Air France, KLM Inform Flying Blue Customers of Recent Account Hack

Air France and KLM Flying Blue customers may want to fix

The two airliner companies recently notified its Flying Blue loyalty customers of a recent data breach that may have exposed their personal information.

Flying Blue is the loyalty program of Air France, KLM, and other airliner companies, including Transavia, Aircalin, and Kenya Airways, per its official website.

Air France, KLM Data Breach Details

Air France and KLM mentioned in the notification it sent to its affected customers that their security operations teams had detected suspicious behavior by an unauthorized entity regarding their accounts, per Bleeping Computer.

Unfortunately, both companies mentioned that the entity in question managed to acquire customers' data before they implemented corrective actions that prevented the entity from obtaining more of their customers' data.

According to Jeroen Burgerhout's screenshot of the notification, which they posted on Twitter, the unauthorized entity maned to acquire the following information about affected customers:

First and/or last names
Flying Blue number and level
Miles Balance
Phone Number
Email address
Latest Transactions

Burgerout is a KLM Flying Blue customer also affected by the entity's account hack.

Fortunately, the entity was unable to obtain the affected customers' credit card and/or payment information, and the companies' Information Security department is taking preventative actions to protect affected customers' accounts from any further suspicious activity.

Meanwhile, KLM mentioned on its official Twitter account that the account hack was blocked in time, and no miles were charged. However, the company does encourage affected customers to change their Flying Blue password through its official website to prevent any more unauthorized access to their accounts.

Affected Flying Blue customers must change their accounts' passwords on Air France's and KLM's official websites if they want to restore their access to them. Both companies had locked their affected customers' accounts due to the breach.

To do so, affected customers are requested to go to their respective airliner company websites and select "Forgot Password" on the login page to create a new password for their account and restore access to it.

Air France, KLM, and their Flying Blue loyalty program assure customers that they take the protection of their personal data "very seriously."
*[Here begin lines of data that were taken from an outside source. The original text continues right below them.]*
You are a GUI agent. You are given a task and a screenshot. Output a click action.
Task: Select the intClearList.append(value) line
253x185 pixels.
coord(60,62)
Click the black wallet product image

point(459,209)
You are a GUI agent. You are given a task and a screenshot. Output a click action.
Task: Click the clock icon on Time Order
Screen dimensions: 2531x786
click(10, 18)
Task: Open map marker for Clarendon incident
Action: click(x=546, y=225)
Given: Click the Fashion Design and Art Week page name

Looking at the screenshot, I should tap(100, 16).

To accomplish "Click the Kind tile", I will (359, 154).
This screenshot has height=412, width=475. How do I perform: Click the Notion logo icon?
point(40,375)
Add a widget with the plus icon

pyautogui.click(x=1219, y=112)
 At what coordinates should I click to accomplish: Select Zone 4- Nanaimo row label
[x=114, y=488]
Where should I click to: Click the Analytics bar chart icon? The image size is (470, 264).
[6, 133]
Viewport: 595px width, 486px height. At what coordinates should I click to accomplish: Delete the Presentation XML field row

The two companies have yet to address the matter on their respective websites.

Customer Reception Of The Leak

Following Burgerout's screenshot of the message, many Flying Blue customers have also reported having acquired the same email. However, that is not the only issue Flying Blue customers have in mind.

Burgerhout noted that they could only create a 12-character password to regain access to and secure their own account.

As such, the lack of two- or multi-factor authentication makes the idea of another unauthorized entity hacking into Air France and KLM's Flying Blue loyalty program again to illegally access and acquire customers' personal data likely.

Air France and KLM have yet to address this lack of account security options on their official websites and in the comment section of Burgerhout's tweet.